What is being asked:
Output the data word for word. Begin at its first line and end at the line with "Given: Click the FEMALE WITH DISABILITY label".

Top of Provided records

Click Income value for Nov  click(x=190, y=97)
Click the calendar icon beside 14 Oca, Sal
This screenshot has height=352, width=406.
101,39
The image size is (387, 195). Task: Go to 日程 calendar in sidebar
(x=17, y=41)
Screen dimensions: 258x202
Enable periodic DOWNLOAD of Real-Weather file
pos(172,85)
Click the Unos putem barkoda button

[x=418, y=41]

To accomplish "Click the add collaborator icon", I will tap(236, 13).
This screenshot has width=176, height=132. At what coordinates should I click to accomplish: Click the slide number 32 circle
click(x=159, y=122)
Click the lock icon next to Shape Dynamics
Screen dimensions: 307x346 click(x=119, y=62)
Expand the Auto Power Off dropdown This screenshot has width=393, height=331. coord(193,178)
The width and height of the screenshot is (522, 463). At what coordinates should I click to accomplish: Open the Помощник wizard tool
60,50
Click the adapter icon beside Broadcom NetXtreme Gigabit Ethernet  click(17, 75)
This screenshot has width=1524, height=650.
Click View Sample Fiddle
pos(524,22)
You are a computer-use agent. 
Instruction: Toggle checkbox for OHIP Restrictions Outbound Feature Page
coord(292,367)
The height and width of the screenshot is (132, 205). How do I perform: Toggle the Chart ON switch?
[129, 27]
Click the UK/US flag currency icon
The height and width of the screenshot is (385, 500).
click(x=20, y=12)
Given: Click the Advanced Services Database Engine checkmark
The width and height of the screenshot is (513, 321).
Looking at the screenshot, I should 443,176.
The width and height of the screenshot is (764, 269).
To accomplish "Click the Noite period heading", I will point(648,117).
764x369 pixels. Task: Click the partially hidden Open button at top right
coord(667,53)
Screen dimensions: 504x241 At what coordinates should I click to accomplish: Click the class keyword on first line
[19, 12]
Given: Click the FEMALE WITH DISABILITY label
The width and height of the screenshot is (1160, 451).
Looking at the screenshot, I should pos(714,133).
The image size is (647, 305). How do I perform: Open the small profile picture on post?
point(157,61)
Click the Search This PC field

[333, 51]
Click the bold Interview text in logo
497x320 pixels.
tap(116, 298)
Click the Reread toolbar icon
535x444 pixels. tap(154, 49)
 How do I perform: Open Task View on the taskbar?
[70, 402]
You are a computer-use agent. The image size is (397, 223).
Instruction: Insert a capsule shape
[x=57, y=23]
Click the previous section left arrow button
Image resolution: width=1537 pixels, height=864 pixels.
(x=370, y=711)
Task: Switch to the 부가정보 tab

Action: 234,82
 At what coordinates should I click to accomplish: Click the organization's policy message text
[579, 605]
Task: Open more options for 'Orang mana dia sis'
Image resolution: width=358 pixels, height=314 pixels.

Bottom of Provided records

Answer to the exercise:
Click Income value for Nov  click(x=190, y=97)
Click the calendar icon beside 14 Oca, Sal
This screenshot has height=352, width=406.
101,39
The image size is (387, 195). Task: Go to 日程 calendar in sidebar
(x=17, y=41)
Screen dimensions: 258x202
Enable periodic DOWNLOAD of Real-Weather file
pos(172,85)
Click the Unos putem barkoda button

[x=418, y=41]

To accomplish "Click the add collaborator icon", I will tap(236, 13).
This screenshot has width=176, height=132. At what coordinates should I click to accomplish: Click the slide number 32 circle
click(x=159, y=122)
Click the lock icon next to Shape Dynamics
Screen dimensions: 307x346 click(x=119, y=62)
Expand the Auto Power Off dropdown This screenshot has width=393, height=331. coord(193,178)
The width and height of the screenshot is (522, 463). At what coordinates should I click to accomplish: Open the Помощник wizard tool
60,50
Click the adapter icon beside Broadcom NetXtreme Gigabit Ethernet  click(17, 75)
This screenshot has width=1524, height=650.
Click View Sample Fiddle
pos(524,22)
You are a computer-use agent. 
Instruction: Toggle checkbox for OHIP Restrictions Outbound Feature Page
coord(292,367)
The height and width of the screenshot is (132, 205). How do I perform: Toggle the Chart ON switch?
[129, 27]
Click the UK/US flag currency icon
The height and width of the screenshot is (385, 500).
click(x=20, y=12)
Given: Click the Advanced Services Database Engine checkmark
The width and height of the screenshot is (513, 321).
Looking at the screenshot, I should 443,176.
The width and height of the screenshot is (764, 269).
To accomplish "Click the Noite period heading", I will point(648,117).
764x369 pixels. Task: Click the partially hidden Open button at top right
coord(667,53)
Screen dimensions: 504x241 At what coordinates should I click to accomplish: Click the class keyword on first line
[19, 12]
Given: Click the FEMALE WITH DISABILITY label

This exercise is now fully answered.